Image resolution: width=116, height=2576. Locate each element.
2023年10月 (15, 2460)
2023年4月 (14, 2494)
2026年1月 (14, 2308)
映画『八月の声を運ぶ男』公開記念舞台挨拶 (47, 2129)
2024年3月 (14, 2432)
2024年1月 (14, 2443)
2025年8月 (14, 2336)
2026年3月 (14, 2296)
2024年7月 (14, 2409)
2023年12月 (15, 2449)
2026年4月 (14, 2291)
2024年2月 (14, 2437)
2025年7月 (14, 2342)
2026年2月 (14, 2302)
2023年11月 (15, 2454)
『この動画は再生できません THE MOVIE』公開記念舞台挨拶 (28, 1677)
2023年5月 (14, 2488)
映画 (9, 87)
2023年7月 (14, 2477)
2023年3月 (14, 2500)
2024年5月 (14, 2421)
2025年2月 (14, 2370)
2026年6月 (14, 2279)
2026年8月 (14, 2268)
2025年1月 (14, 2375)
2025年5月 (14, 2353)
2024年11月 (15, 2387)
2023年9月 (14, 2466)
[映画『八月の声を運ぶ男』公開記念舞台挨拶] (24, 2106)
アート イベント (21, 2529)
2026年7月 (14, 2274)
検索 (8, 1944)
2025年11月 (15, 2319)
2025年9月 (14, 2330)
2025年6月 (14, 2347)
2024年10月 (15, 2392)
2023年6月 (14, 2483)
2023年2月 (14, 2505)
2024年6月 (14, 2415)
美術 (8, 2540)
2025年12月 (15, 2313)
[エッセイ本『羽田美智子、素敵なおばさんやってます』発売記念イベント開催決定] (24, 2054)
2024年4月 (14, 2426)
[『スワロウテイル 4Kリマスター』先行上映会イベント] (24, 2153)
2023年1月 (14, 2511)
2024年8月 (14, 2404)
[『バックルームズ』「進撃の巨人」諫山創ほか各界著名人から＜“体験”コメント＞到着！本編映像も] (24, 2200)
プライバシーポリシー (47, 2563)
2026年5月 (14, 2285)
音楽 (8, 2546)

*****

Work to complete: Starting at the line that contains "2023年11月 (15, 2454)", print every line through the end of the listing, word for word. Leave out all the rest.

Solution to this task:
2023年11月 (15, 2454)
『この動画は再生できません THE MOVIE』公開記念舞台挨拶 (28, 1677)
2023年5月 (14, 2488)
映画 (9, 87)
2023年7月 (14, 2477)
2023年3月 (14, 2500)
2024年5月 (14, 2421)
2025年2月 (14, 2370)
2026年6月 (14, 2279)
2026年8月 (14, 2268)
2025年1月 (14, 2375)
2025年5月 (14, 2353)
2024年11月 (15, 2387)
2023年9月 (14, 2466)
[映画『八月の声を運ぶ男』公開記念舞台挨拶] (24, 2106)
アート イベント (21, 2529)
2026年7月 (14, 2274)
検索 (8, 1944)
2025年11月 (15, 2319)
2025年9月 (14, 2330)
2025年6月 (14, 2347)
2024年10月 (15, 2392)
2023年6月 (14, 2483)
2023年2月 (14, 2505)
2024年6月 (14, 2415)
美術 (8, 2540)
2025年12月 (15, 2313)
[エッセイ本『羽田美智子、素敵なおばさんやってます』発売記念イベント開催決定] (24, 2054)
2024年4月 (14, 2426)
[『スワロウテイル 4Kリマスター』先行上映会イベント] (24, 2153)
2023年1月 (14, 2511)
2024年8月 (14, 2404)
[『バックルームズ』「進撃の巨人」諫山創ほか各界著名人から＜“体験”コメント＞到着！本編映像も] (24, 2200)
プライバシーポリシー (47, 2563)
2026年5月 (14, 2285)
音楽 (8, 2546)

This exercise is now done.